— Required action —
The range to repeat runs from the line with "Select the Tarzan tab" to the last line below, both ends included; give it exactly and without pictures.

Stored items:
◇ ◇ ◇ ◇ ◇
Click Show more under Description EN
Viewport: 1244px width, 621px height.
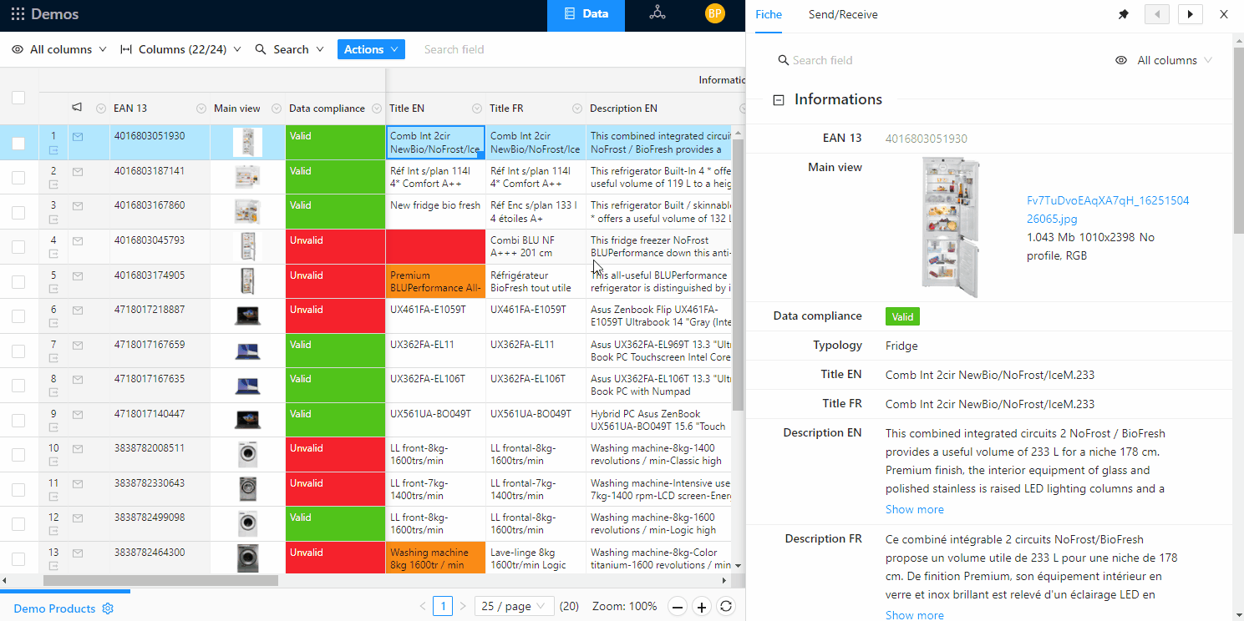click(x=914, y=509)
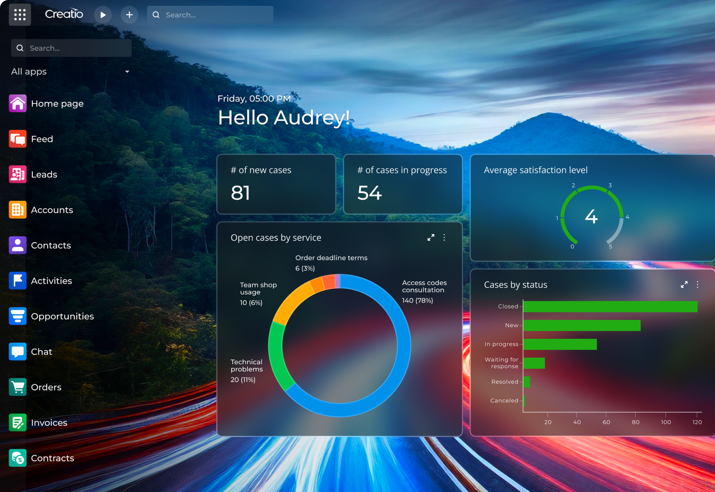Screen dimensions: 715x492
Task: Open the Feed section icon
Action: coord(17,139)
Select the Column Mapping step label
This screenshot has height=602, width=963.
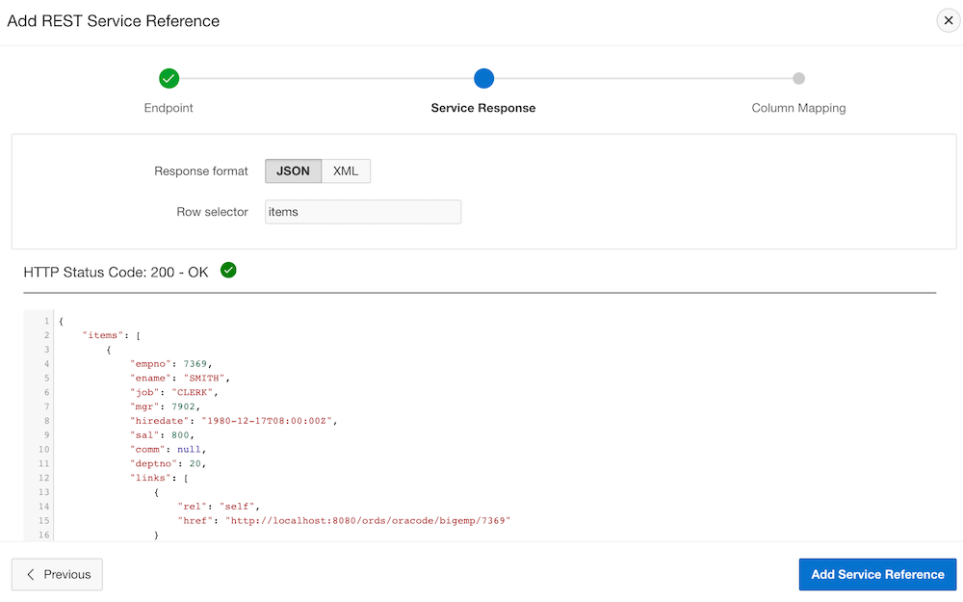click(x=798, y=108)
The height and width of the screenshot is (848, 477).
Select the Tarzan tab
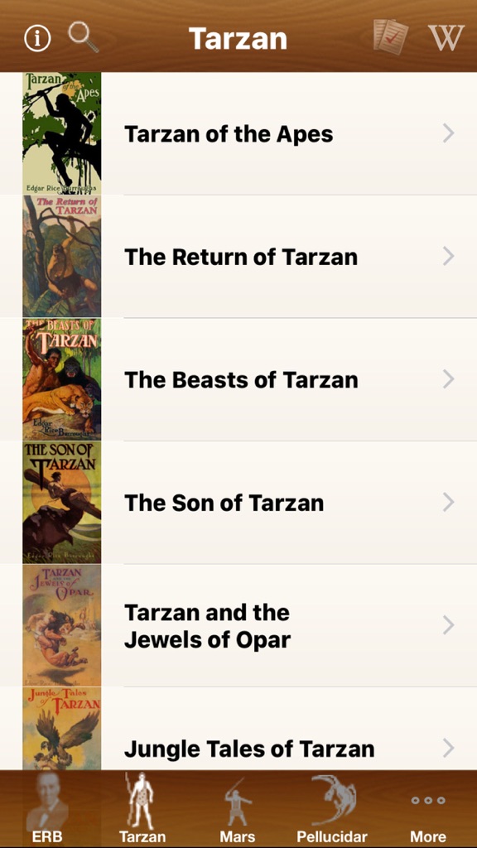point(142,809)
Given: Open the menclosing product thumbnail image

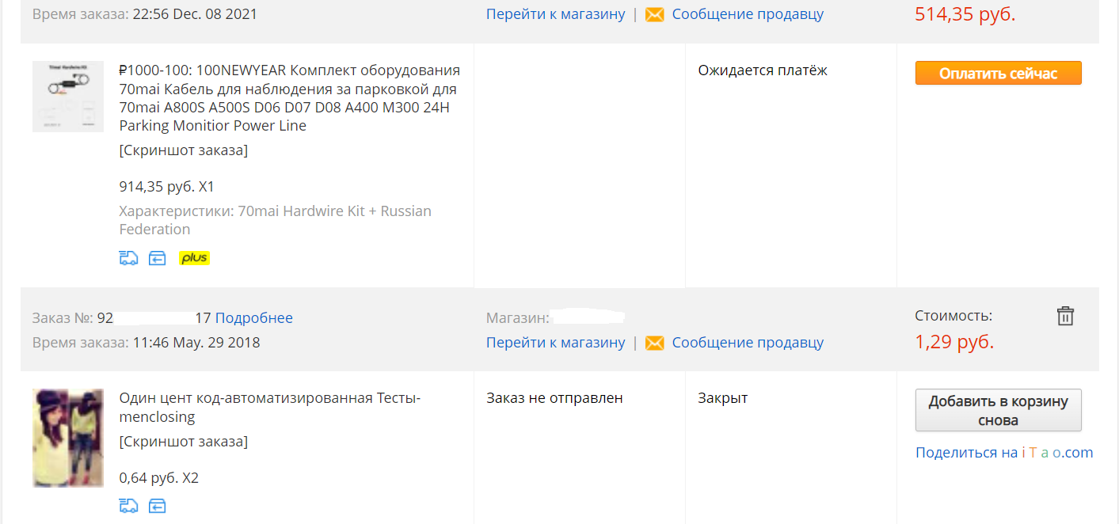Looking at the screenshot, I should pos(68,438).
◇ ◇ ◇ ◇ ◇
— Exercise answer —
Select the Tarzan tab
point(142,809)
Given: Open the menclosing product thumbnail image

Looking at the screenshot, I should pos(68,438).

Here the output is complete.